Dense Arrays

In this tutorial we will learn how to create, read, and write a simple dense array in TileDB.

Full programs

Program

Links

quickstart_dense

quickstartcpp quickstartpy

Basic concepts and definitions

Cell, Dimension, Domain

An array in TileDB is an n-dimensional collection of cells, where each cell is uniquely identified by a coordinate tuple equal to the dimensionality of the array. For example, every cell in a 2D array is represented by a coordinate pair (i, j), whereas in a 3D array by a coordinate triple, (i, j, k). Each dimension in the array has an associated domain which defines the data type and extent (min, max) of coordinate values for that dimension. The dimension domain could be of type int8, uint8, int16, uint16, int32, uint32, int64, uint64, float32, or float64. Notice that TileDB supports negative as well as real dimensions domains, but for now we will only focus on positive integer domains. The ordered set of dimensions comprise the array domain.

Note

In TileDB, currently all dimension domains must have the same type.

Attribute

In TileDB, a cell is not limited to storing a single value. Each cell stores a tuple with a structure that is common to all cells. Each tuple element corresponds to a value on a named attribute of a certain type.

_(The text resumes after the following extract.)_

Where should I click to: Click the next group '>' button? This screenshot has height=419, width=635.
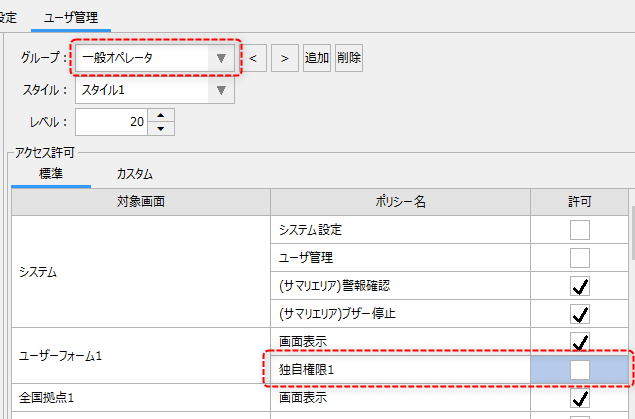pos(284,58)
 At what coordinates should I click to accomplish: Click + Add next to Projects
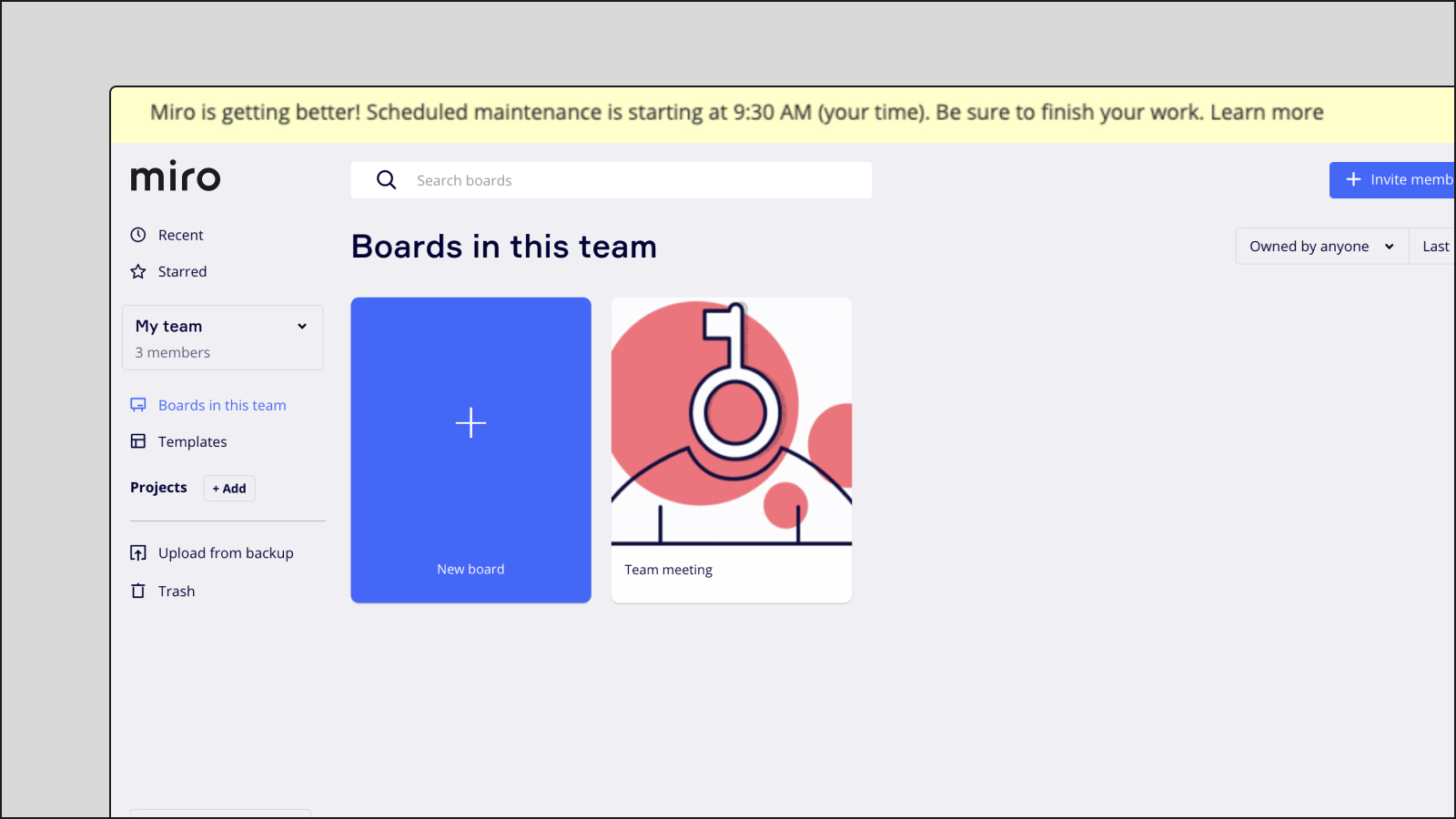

The array cells can be perceived as rows in a table, where each column is an attribute and each row is uniquely identified by the cell coordinates. An attribute can specify a single value of type char, int8, uint8, int16, uint16, int32, uint32, int64, uint64, float32, or float64, or a fixed- or variable-sized vector of the above primitive types.

Array schema

The structure of the array, i.e., the number of dimensions and type of their domains, the number and type of attributes (and a lot of other information covered in later tutorials) are all defined in the array schema. The array schema is very similar to a table schema used in Databases.

Dense array

If every cell in the array has an associated value, such as a pixel in a 2D image, we call the array dense.

Array directory

An array is stored on persistent storage as a directory containing subdirectories and files. We will explain in later tutorials the benefits from such a physical organization, and how a “directory” translates for storage backends where directories are not treated in the same manner as in a local POSIX filesystem (e.g., for the S3 object store).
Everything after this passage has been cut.